2. For two linear functions f,g with appropriate domains/codomains and matrices A,B, the result of "multiplication" BA is the matrix for the composed (also linear) function x -> g(f(x)). For an arbitrary vector x, the product (BA)x = B(Ax) = g(f(x)).

This tells you what a matrix even is and why you multiply rows and columns in the way you do (as opposed to e.g. pointwise). This also tells you why the dimensions are what they are: the codomain has some dimension (the height of the columns) and the domain has some dimension (how many columns are there).

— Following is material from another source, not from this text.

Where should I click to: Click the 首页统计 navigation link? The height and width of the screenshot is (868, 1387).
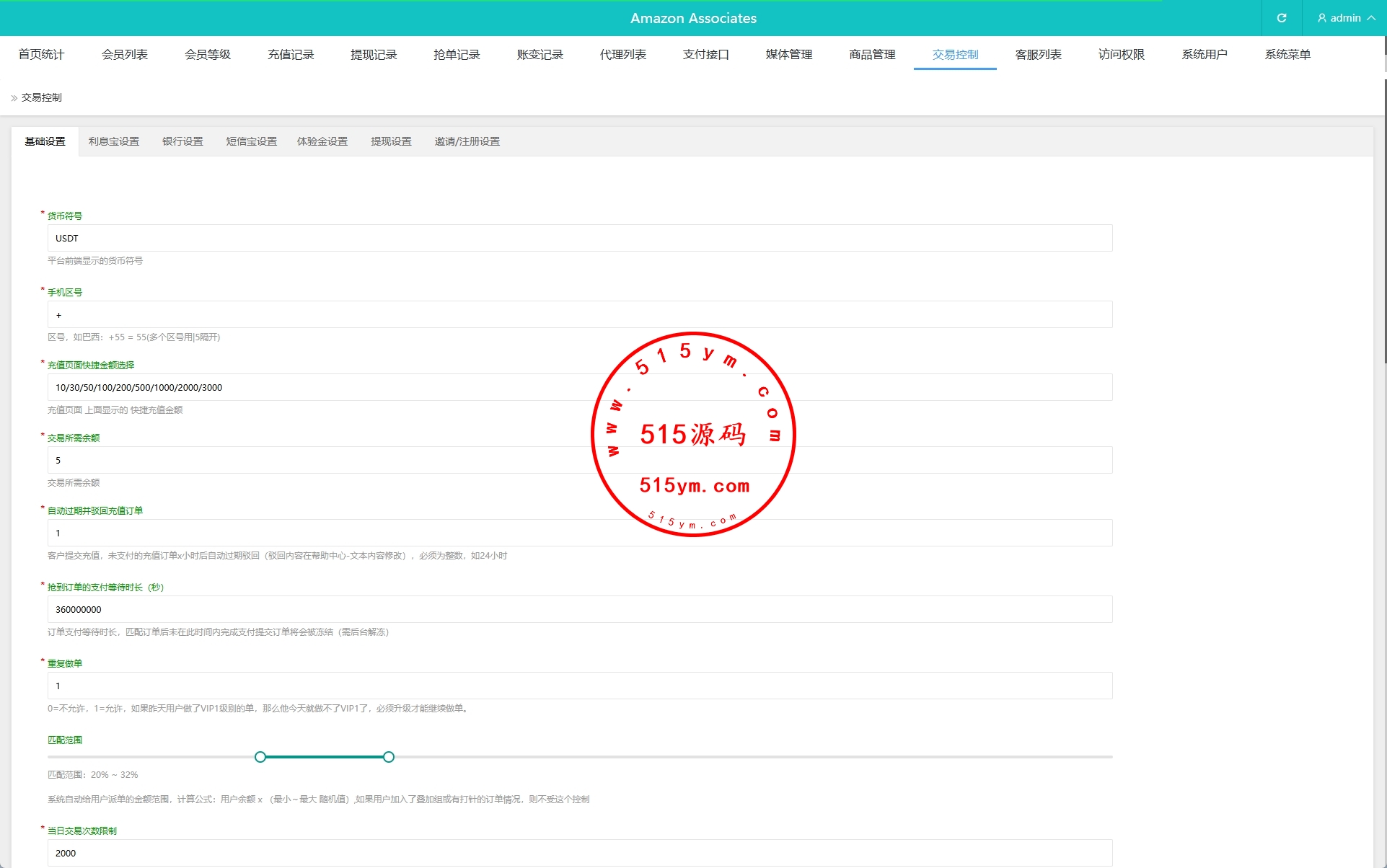(x=41, y=55)
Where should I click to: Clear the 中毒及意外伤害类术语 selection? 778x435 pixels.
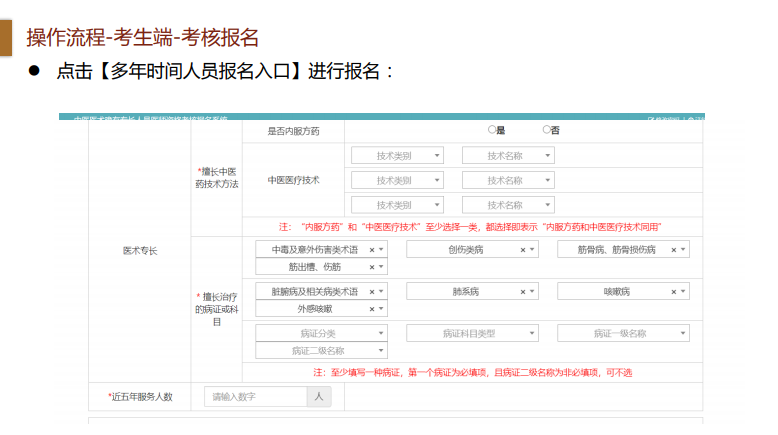(x=372, y=250)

For multiplication, you need the codomain of f to match the domain of g for composition to make sense, so obviously dimensions must line up.

Rayhem · on Sept 26, 2023

> This gets to the why perfectly.

Respectfully disagree. A matrix has basically nothing to do with "living on the surface of a cuboid". It's like saying FOIL is the "why" of binomial multiplication -- the "why" is the distributive and associative properties of the things involved, FOIL is just a useful mnemonic that falls out.

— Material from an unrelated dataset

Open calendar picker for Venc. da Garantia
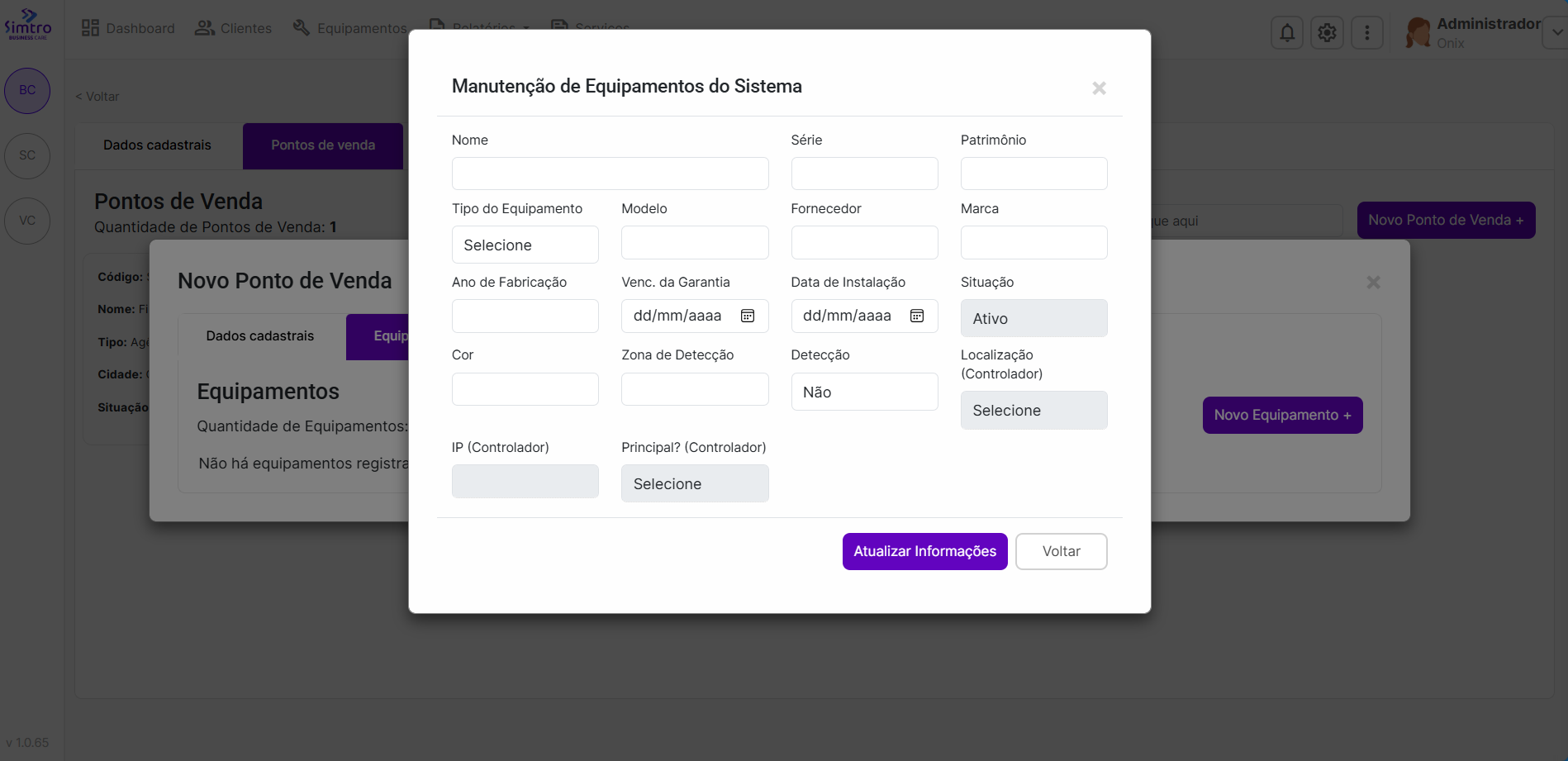The height and width of the screenshot is (761, 1568). [x=748, y=316]
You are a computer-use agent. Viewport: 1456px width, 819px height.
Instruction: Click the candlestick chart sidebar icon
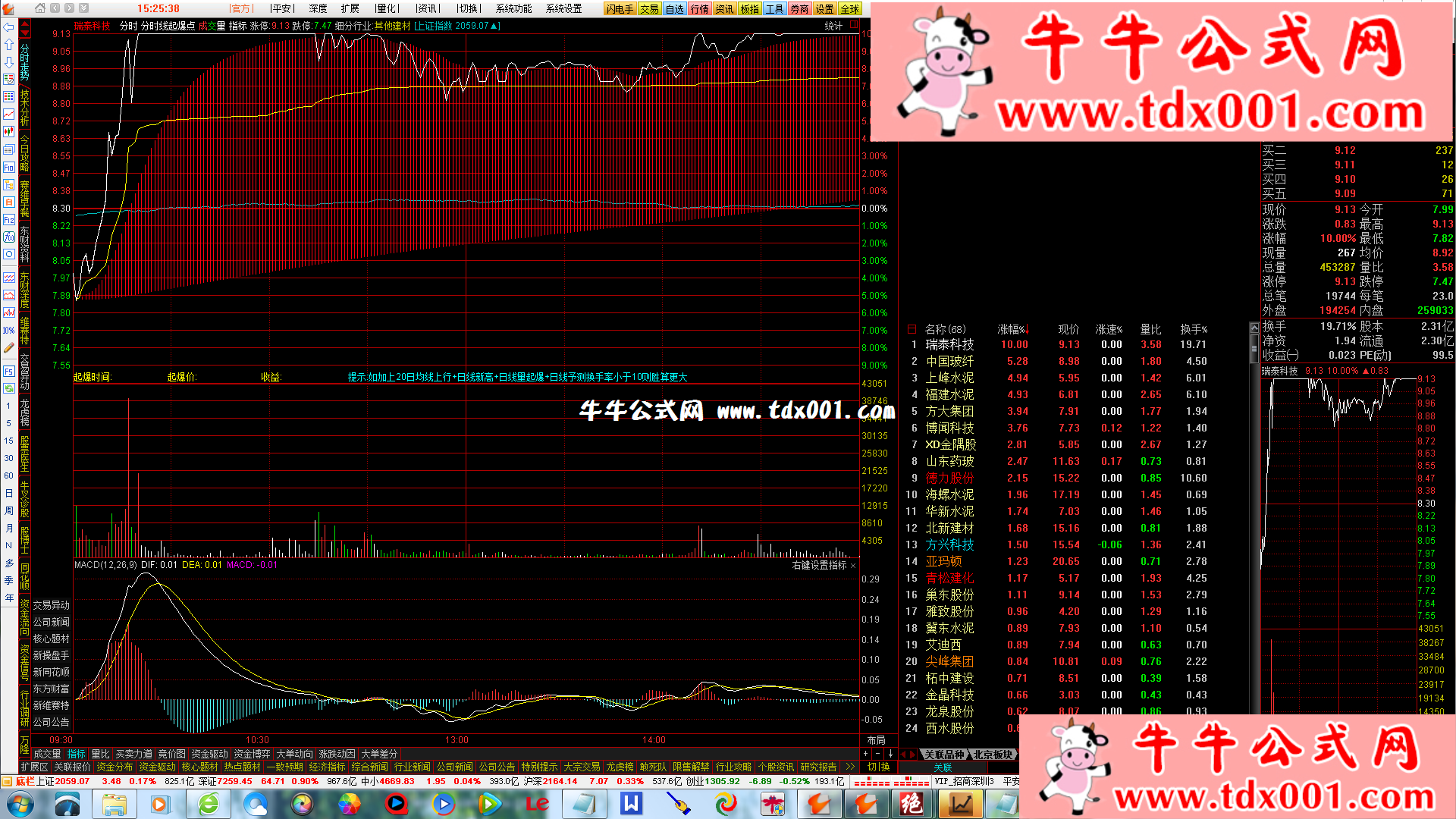(x=8, y=132)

jaggirs · on Sept 26, 2023

If transformer neural networks used 2x3 matrixes, then sure, we could use 'typical textbook illustration' to visualize them. The point of this tool is not to explain matmul with toy examples, but to visualize real data from model weights.

chobytes · on Sept 26, 2023

While I appreciate the effort the author has clearly put in here, Im not sure the visualization provides much in the way of practical intuition. These seem to essentially be mechanistic explanations of the rote bits of matrix math.

There are already rich geometric interpretations which provide useful intuition for that generalizes, rather than just demonstrating mechanical details.

ShamelessC · on Sept 27, 2023

Care to share?

chobytes · on Sept 27, 2023

3blue1brown has a great geometric LA series on youtube.

artemonster · on Sept 26, 2023

Amazing visualizations of something that I dont understand at all. How a bunch of matrices encode information? All tutorials that I have seen are usually like this: step 1: this is a neuron, step 2: lets do some random stuff in python and see magic. Where do I look for fundamental explanations?

machiaweliczny · on Sept 26, 2023

I suggest you take a look at Micrograd inplementation and watch video tutorial about it from Karpathy. Also „Python Deep Learning” book is quite good.

In short you need to understand: vector, linear combination, cross product, partial derivative, chain rule and finding global minimum. If you have basics of linear algebra it’s easy to grok this video.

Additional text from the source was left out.